_SUPPLIED PASSAGE_:

────────────────

Soon afterward is when I realized I that flying an RC helicopter was a hell of a lot harder than flying the real thing.

Sure, I could fly a real helicopter. But an RC helicopter isn’t the same. Not only do you have to be able to lift off, hover, and fly — which requires putting your mind’s eye inside the aircraft — but you have to have it properly tuned and balanced first. Every time I tried to fly it, I crashed it. That usually meant destroying the main rotor blades, which cost about $55 to replace, and rebuilding. That meant rebalancing. And did I even have it balanced right in the first place?

I kept at it, though. I managed to learn how to hover it. That’s when I got cocky and tried to actually fly it. The resulting crash took out the main rotor blades, tail boom, tail rotor blades, and tail rotor gearbox. If it had been a real helicopter, my insurance company would have totaled it.

I rebuilt it with about $200 worth of parts and, along the way, made friends with another RC helicopter pilot. He helped me tune it properly. I joined him and his son at an RC field where his son flew my helicopter, partially to prove that it was airworthy. He did aerobatics with it. I’m talking about inverted flight, among other things. So it wasn’t the helicopter. It was the operator. It was me.

That was the last time I saw it fly.

────────────────

Can you duplicate the stretch of the RC helicopter passage from "I kept at it, though." through "saw it fly.", word for word?

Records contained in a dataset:
────────────────

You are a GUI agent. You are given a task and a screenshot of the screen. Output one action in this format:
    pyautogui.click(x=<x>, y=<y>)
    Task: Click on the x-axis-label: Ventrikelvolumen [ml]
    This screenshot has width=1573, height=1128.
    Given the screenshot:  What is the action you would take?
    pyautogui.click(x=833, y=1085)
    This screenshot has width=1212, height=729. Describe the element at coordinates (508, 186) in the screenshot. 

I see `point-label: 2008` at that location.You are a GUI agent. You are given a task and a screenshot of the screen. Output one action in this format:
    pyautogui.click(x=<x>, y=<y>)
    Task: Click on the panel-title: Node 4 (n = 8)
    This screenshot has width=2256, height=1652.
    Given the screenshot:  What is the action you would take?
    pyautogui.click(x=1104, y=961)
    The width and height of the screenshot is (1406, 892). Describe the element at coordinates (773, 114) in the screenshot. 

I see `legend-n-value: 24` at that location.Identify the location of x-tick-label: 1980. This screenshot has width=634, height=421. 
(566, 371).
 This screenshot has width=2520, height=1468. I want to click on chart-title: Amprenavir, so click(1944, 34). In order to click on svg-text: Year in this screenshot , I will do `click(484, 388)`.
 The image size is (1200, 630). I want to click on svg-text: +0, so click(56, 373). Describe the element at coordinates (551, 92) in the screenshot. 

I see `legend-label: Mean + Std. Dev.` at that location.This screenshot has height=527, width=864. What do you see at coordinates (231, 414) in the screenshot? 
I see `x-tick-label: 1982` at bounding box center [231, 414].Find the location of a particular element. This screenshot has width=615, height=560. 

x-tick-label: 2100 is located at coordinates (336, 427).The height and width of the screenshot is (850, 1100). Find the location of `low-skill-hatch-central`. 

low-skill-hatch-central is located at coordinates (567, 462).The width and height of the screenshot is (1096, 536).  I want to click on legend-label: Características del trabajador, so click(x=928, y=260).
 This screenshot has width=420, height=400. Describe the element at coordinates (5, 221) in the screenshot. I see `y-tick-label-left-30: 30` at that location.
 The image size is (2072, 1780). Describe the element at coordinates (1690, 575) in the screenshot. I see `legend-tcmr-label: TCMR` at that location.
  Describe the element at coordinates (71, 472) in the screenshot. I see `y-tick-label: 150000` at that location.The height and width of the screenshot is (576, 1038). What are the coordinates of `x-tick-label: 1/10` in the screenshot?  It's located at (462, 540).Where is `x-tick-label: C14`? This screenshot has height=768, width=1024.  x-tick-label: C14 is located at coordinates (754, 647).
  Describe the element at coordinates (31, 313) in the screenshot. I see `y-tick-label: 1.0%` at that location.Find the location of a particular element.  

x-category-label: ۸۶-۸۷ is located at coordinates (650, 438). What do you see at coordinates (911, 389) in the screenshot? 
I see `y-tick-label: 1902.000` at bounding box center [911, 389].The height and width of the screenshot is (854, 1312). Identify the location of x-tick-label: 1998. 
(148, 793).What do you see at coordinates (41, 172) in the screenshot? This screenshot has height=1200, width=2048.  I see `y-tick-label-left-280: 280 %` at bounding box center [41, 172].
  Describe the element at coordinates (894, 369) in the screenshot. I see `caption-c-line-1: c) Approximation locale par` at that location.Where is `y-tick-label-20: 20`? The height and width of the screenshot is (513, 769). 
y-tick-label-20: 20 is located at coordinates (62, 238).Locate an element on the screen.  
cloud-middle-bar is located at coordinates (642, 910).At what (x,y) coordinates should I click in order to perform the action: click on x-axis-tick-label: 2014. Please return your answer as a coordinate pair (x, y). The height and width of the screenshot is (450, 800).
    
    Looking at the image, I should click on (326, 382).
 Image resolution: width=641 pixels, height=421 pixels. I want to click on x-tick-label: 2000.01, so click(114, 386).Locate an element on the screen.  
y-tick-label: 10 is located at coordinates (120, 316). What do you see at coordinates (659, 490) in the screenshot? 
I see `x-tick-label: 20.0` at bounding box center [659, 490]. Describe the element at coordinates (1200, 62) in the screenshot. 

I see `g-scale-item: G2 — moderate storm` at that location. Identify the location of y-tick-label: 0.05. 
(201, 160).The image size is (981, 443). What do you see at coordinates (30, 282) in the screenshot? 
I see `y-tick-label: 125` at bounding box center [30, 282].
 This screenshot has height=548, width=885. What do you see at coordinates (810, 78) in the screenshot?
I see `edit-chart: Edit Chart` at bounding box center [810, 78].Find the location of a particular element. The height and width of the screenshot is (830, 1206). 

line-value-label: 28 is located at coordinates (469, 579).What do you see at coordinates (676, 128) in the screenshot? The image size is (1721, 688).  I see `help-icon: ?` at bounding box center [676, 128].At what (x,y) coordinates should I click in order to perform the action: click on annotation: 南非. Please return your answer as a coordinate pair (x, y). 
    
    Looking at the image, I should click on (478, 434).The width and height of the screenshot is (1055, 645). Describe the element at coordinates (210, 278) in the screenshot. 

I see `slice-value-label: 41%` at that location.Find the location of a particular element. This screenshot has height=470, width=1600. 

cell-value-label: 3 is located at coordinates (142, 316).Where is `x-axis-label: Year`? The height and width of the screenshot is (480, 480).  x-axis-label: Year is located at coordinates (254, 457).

────────────────

_REPLY TO THE TASK_:
I kept at it, though. I managed to learn how to hover it. That’s when I got cocky and tried to actually fly it. The resulting crash took out the main rotor blades, tail boom, tail rotor blades, and tail rotor gearbox. If it had been a real helicopter, my insurance company would have totaled it.

I rebuilt it with about $200 worth of parts and, along the way, made friends with another RC helicopter pilot. He helped me tune it properly. I joined him and his son at an RC field where his son flew my helicopter, partially to prove that it was airworthy. He did aerobatics with it. I’m talking about inverted flight, among other things. So it wasn’t the helicopter. It was the operator. It was me.

That was the last time I saw it fly.